EXERCISE: Begin at the line where "Screen dimensions: 1000x713" appears and reproduce exactly every line through the end of the data below, both included, skipping pictures.

▬▬▬▬▬▬▬▬▬▬

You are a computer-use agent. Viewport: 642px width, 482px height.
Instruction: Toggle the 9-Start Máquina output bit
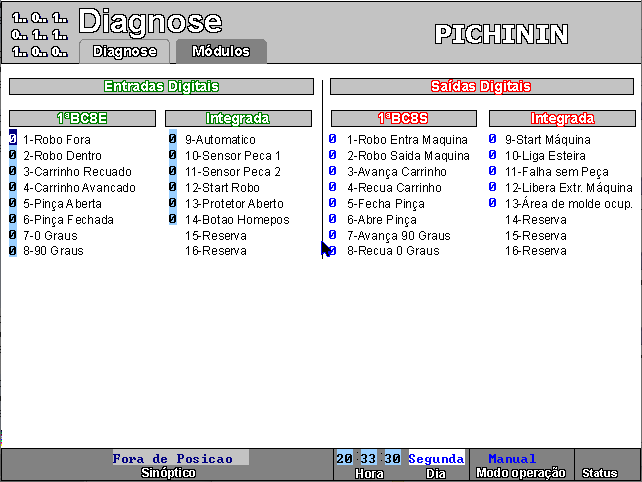coord(492,140)
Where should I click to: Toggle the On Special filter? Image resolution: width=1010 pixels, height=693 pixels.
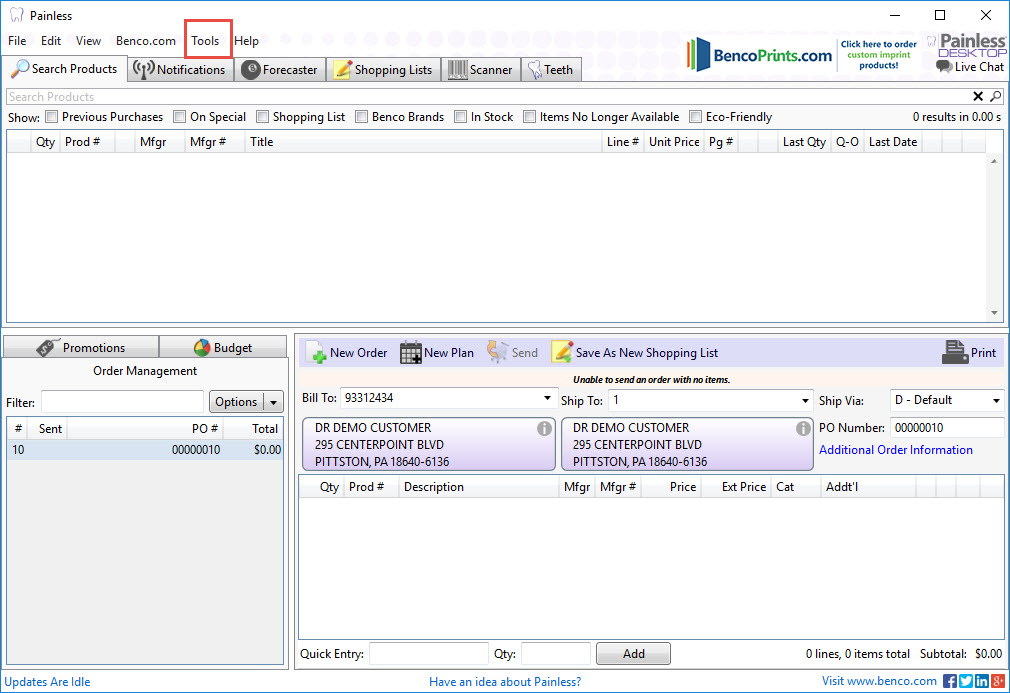(x=180, y=117)

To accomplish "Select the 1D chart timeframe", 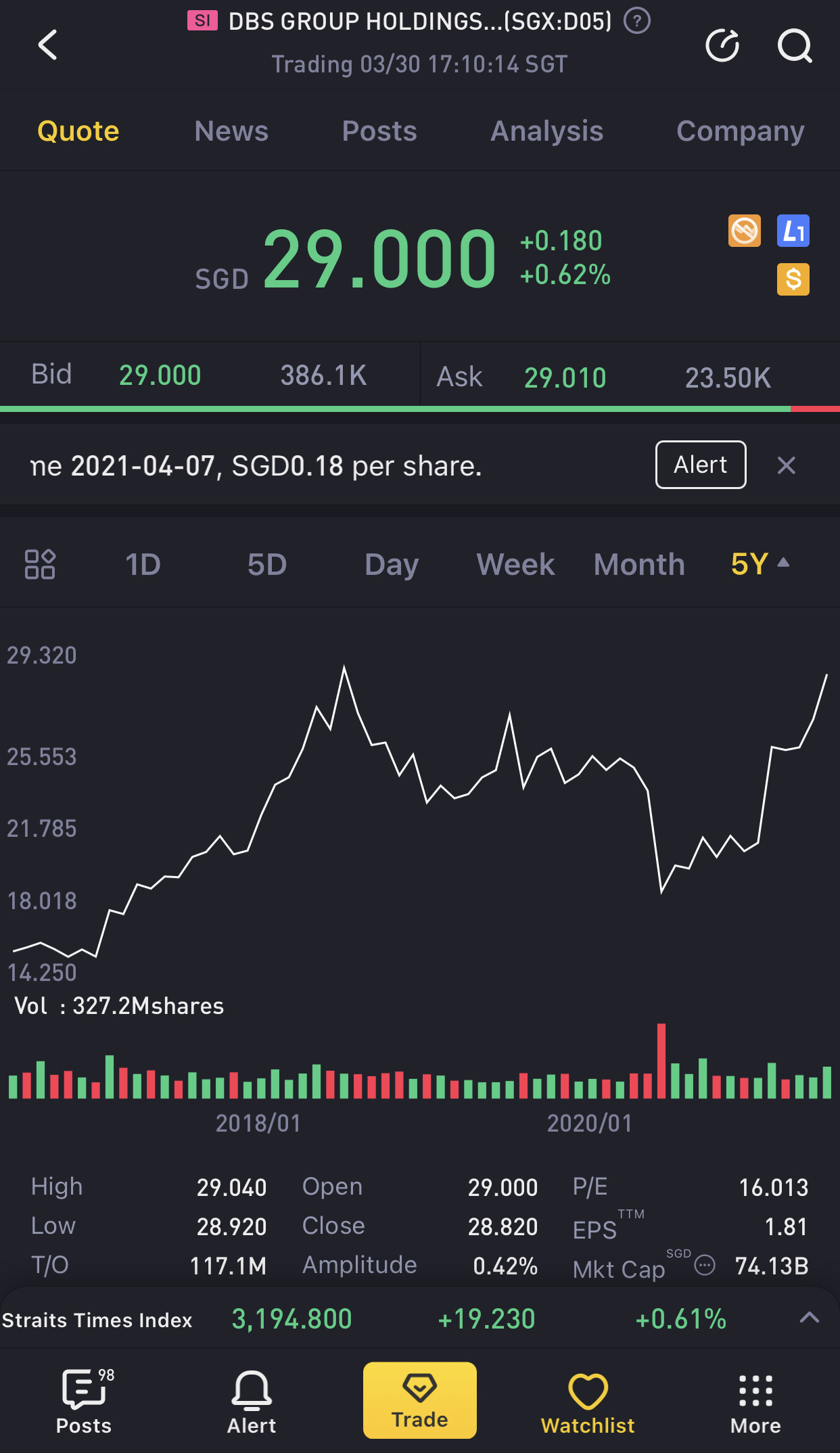I will click(x=143, y=564).
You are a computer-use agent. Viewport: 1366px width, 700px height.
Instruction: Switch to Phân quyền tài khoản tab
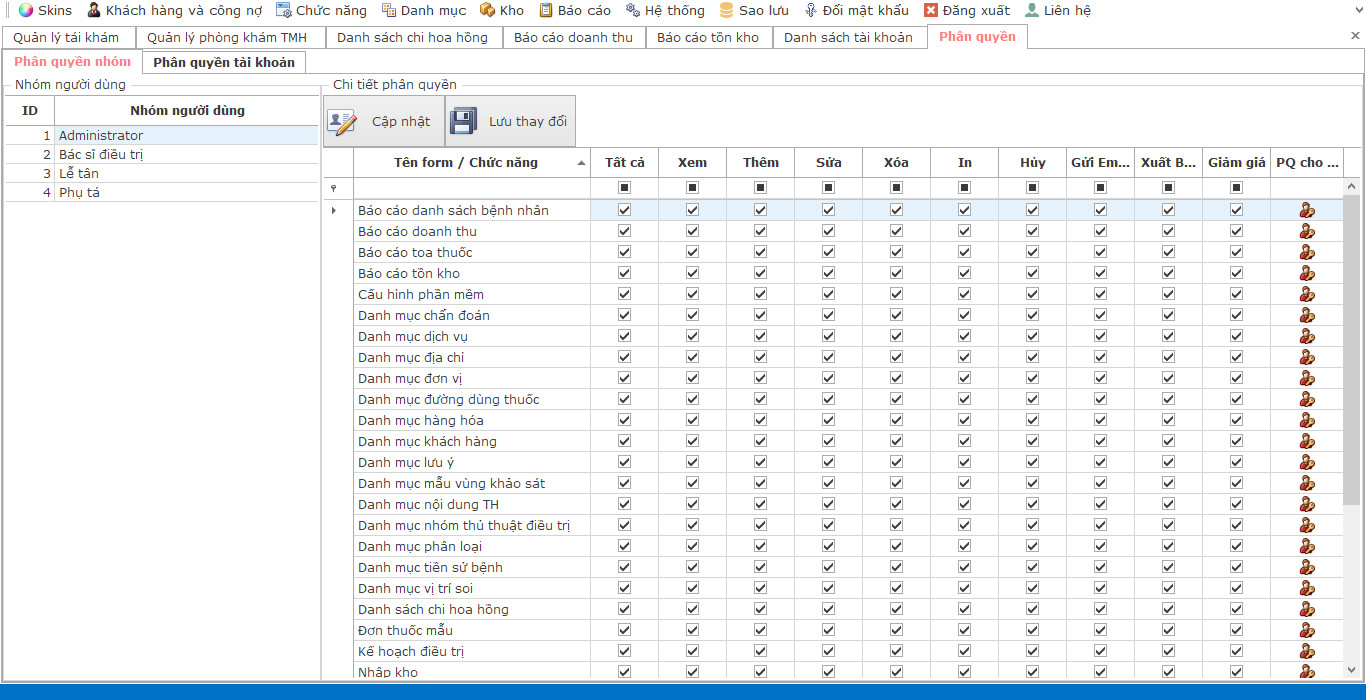224,62
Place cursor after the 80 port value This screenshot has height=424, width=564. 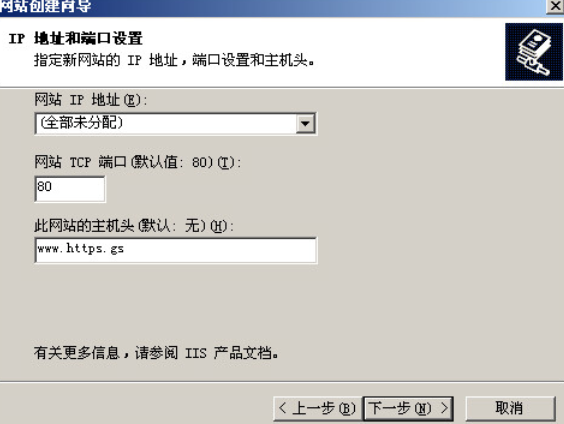[x=53, y=187]
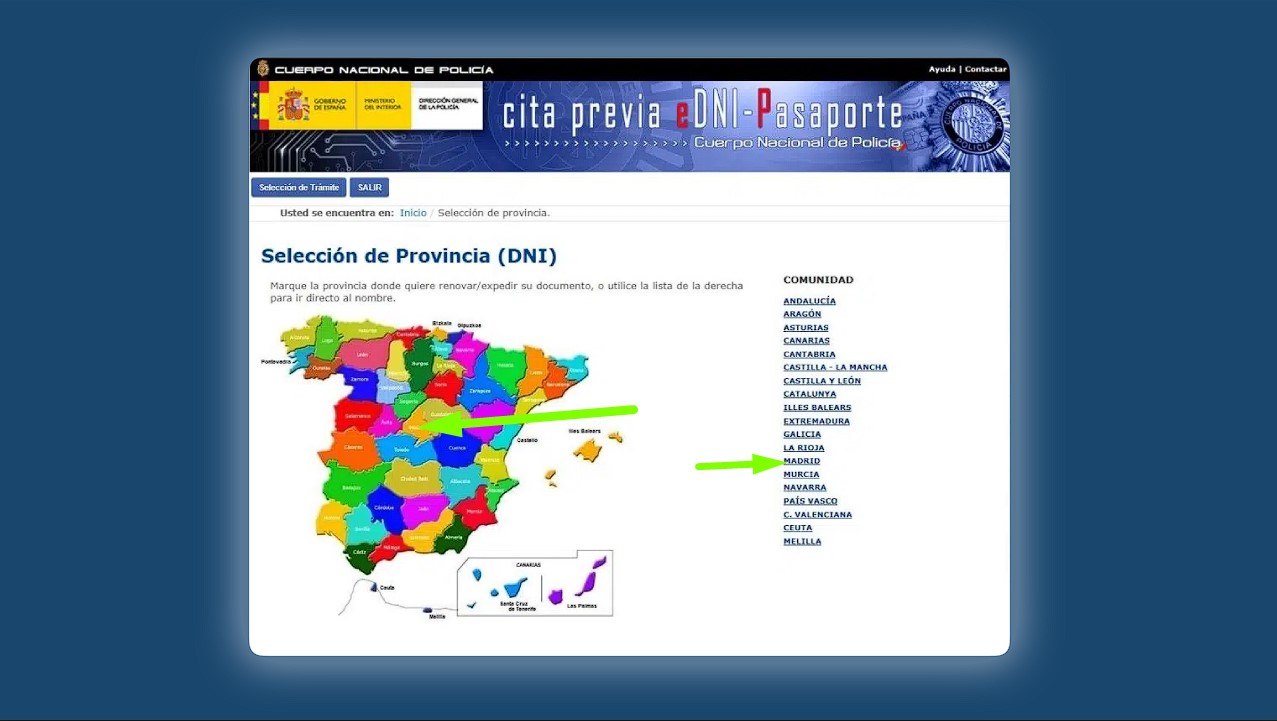Click the Policía Nacional badge emblem in the banner
Image resolution: width=1277 pixels, height=721 pixels.
pos(973,124)
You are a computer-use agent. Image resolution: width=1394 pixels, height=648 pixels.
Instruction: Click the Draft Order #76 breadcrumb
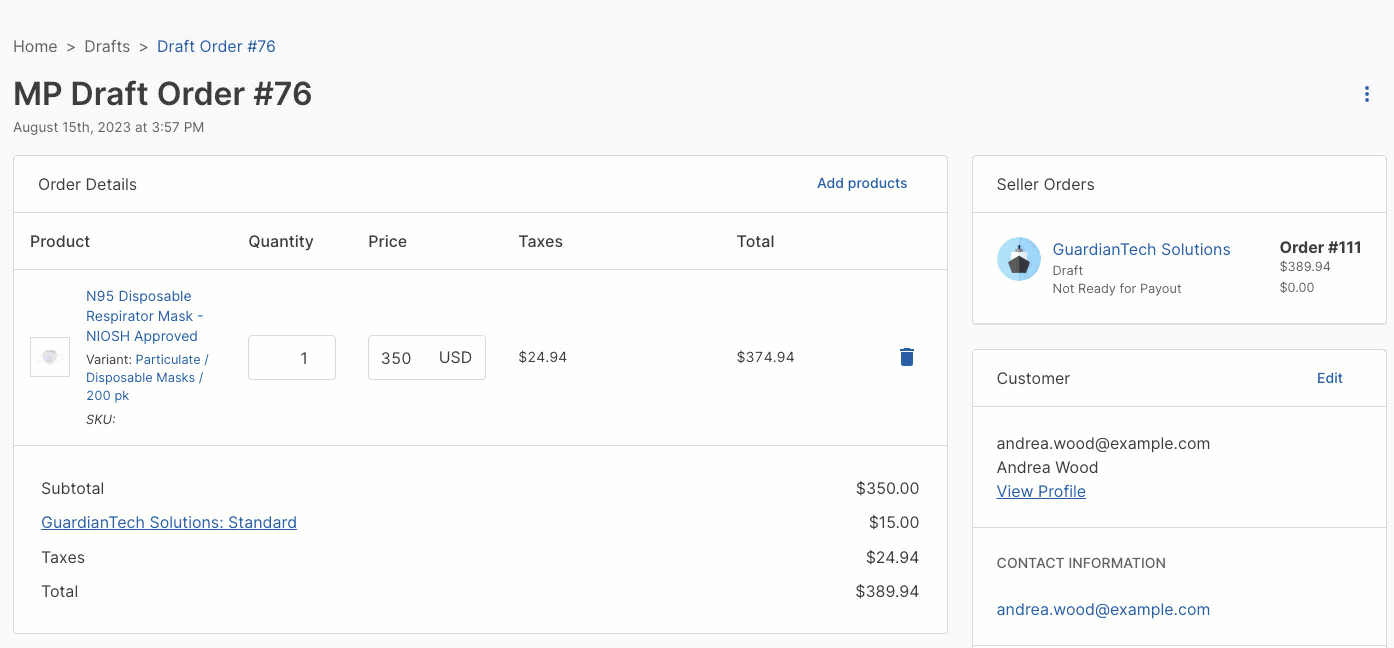pos(216,47)
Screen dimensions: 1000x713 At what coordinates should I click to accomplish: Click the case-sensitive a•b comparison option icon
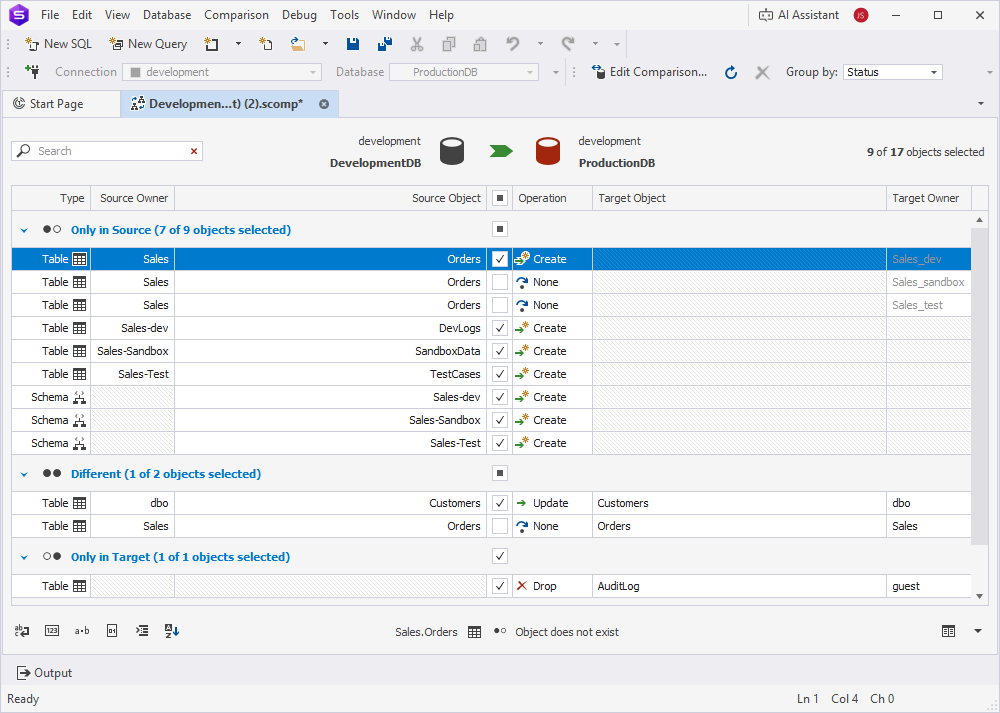[x=82, y=631]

▬▬▬▬▬▬▬▬▬▬

RESPONSE BOX:
Screen dimensions: 1000x713 At what coordinates should I click to accomplish: Click the case-sensitive a•b comparison option icon
[x=82, y=631]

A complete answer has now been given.